__RECORDS FOR THIS EXERCISE__:
• • • • •

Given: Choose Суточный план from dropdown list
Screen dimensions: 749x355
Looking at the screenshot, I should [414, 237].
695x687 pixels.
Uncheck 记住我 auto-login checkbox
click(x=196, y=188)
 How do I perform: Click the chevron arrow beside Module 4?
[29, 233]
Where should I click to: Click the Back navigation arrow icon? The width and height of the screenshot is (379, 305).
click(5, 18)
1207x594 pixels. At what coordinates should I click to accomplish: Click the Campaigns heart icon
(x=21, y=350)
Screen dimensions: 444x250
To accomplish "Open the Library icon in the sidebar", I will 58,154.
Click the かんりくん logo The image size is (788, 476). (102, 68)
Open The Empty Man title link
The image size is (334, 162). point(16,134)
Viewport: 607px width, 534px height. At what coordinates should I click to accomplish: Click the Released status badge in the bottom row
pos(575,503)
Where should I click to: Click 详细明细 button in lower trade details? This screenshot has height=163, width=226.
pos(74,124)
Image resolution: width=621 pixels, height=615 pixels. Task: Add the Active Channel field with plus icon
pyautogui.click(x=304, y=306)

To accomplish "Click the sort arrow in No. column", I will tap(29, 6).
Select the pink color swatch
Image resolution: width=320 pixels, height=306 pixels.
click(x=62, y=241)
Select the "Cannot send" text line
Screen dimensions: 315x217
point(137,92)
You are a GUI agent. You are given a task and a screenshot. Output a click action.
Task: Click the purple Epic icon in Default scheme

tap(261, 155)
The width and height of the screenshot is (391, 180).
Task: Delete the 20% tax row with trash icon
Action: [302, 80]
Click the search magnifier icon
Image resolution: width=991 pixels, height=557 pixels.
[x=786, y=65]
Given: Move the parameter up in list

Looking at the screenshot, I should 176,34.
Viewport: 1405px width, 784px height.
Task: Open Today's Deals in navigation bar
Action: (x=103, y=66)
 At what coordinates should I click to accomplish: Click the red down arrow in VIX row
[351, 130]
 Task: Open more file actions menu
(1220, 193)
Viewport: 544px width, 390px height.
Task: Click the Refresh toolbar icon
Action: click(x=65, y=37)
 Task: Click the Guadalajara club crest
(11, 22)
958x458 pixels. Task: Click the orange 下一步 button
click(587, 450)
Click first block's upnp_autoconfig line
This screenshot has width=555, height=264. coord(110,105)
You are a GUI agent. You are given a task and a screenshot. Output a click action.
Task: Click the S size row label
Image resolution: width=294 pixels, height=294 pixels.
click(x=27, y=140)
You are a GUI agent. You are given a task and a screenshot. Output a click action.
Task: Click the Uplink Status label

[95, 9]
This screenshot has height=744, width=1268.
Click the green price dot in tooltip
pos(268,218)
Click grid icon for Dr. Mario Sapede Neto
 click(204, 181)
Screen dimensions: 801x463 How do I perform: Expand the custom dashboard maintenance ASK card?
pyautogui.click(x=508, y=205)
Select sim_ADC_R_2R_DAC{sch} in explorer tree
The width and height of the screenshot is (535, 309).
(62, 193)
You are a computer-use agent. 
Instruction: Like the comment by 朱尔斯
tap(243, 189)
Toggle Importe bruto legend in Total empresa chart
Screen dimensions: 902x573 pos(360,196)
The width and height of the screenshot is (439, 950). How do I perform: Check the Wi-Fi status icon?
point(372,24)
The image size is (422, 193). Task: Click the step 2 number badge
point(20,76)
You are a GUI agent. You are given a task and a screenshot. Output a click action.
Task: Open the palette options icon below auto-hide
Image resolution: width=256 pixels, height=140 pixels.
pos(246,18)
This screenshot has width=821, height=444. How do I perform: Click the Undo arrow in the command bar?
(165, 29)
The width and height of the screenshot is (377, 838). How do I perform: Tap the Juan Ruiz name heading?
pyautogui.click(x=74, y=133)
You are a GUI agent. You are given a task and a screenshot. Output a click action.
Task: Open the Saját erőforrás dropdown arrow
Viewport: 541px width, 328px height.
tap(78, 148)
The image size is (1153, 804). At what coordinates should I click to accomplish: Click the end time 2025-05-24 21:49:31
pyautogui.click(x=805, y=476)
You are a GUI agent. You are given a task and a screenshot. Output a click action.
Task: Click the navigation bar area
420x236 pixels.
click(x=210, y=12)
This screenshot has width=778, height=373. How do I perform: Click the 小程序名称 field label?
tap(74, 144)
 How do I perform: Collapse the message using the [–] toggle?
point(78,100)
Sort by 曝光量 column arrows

• • • • •

Whenever the string "Select" shows up on a line of the listing, copy that line.

__RESPONSE BELOW__:
Select the pink color swatch
Select the "Cannot send" text line
Select sim_ADC_R_2R_DAC{sch} in explorer tree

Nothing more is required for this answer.